Tolebrutinib is a brain-penetrant BTK inhibitor that modulates peripheral immune B-cells and CNS-resident microglia. It does not reverse existing disability. PBS listing is not yet confirmed; out-of-pocket cost will be prohibitive for most patients until a PBAC listing is granted.
What just happened
The Therapeutic Goods Administration has registered tolebrutinib (Cenrifki, Sanofi) for adults with non-relapsing secondary progressive multiple sclerosis (nrSPMS) — making it the first oral disease-modifying therapy approved in Australia specifically for this progressive form of the disease. For a population that has had almost no new treatment options for decades, this registration matters.
Multiple sclerosis affects roughly 33,000 Australians and, unlike most autoimmune conditions, disproportionately affects women at a ratio of approximately 3:1. Secondary progressive MS is the phase that follows the more widely recognised relapsing-remitting form. It is the point at which the disease trajectory shifts from unpredictable relapses toward slow, unrelenting disability accumulation. For many people living in that phase, the therapeutic toolkit largely runs out. Until now.
The pivotal evidence comes from the HERCULES phase 3 trial, which enrolled over 900 adults with confirmed nrSPMS. According to MS Australia’s coverage of the trial data, tolebrutinib significantly delayed the time to onset of confirmed disability progression compared to placebo. That is not a reversal of existing disability, and it is not a cure — but in a population where slowing the rate of progressive loss is the highest realistic clinical goal, it is a meaningful finding.
The both-and
This is a genuine advance in MS management for a specific, underserved population. It comes with important biological caveats and a substantial access gap.

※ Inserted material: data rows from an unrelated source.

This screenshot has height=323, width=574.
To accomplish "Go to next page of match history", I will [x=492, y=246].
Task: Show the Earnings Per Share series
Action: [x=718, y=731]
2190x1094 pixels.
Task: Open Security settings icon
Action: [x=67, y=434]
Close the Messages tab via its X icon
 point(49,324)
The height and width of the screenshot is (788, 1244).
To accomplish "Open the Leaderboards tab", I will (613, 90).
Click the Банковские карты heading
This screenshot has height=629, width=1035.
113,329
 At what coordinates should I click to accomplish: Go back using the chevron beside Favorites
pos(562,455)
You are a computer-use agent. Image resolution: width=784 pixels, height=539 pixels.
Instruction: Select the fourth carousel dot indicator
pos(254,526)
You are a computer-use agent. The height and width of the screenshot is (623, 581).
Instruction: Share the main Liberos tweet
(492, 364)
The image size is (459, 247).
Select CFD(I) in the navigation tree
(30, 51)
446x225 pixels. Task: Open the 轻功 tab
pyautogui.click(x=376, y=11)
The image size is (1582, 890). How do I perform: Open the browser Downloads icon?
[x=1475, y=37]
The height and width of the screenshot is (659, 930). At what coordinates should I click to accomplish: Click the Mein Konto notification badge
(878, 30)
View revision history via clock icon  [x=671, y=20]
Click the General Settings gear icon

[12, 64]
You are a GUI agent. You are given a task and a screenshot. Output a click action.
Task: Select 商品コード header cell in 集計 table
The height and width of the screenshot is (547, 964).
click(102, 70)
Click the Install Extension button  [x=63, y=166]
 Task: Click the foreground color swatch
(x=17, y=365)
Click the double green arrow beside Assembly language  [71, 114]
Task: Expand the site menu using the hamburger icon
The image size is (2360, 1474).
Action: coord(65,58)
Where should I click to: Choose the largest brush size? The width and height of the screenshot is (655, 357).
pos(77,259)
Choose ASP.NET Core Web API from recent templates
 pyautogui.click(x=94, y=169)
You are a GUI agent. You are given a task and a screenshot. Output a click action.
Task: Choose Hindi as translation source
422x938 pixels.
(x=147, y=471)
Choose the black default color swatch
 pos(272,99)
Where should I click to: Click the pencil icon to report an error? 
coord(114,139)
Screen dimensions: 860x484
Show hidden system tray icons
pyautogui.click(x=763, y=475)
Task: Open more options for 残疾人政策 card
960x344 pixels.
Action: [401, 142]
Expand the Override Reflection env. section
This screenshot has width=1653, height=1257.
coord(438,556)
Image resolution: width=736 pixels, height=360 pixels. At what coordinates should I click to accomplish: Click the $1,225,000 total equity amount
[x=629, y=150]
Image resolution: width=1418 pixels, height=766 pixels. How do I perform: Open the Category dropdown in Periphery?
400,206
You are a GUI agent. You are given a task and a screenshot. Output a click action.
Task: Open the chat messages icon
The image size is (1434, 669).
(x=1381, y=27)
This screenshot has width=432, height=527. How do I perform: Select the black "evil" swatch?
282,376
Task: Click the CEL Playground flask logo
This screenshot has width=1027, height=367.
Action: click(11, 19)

What tolebrutinib does — and how it differs
Tolebrutinib is a BTK (Bruton’s tyrosine kinase) inhibitor. BTK is an enzyme involved in B-cell activation — B-cells are immune cells that play a significant role in the MS disease process. What distinguishes tolebrutinib from most existing disease-modifying therapies is that it is brain-penetrant: it crosses the blood-brain barrier and acts not only on peripheral B-cells but also on CNS-resident microglia. Microglia are the brain’s immune cells and are thought to be a key driver of the chronic, smouldering inflammation that underlies progressive disability accumulation in SPMS — the process that relapses-based therapies largely do not touch.
This dual mechanism — peripheral B-cell modulation plus CNS microglial engagement — is the biological rationale for why a BTK inhibitor might do something meaningful in progressive MS where previous agents have not. The European Medicines Agency’s Committee for Medicinal Products for Human Use adopted a positive opinion on tolebrutinib in April 2026, citing the HERCULES data as its basis — placing the TGA’s Australian registration in a global regulatory context where confidence in the nrSPMS data is converging.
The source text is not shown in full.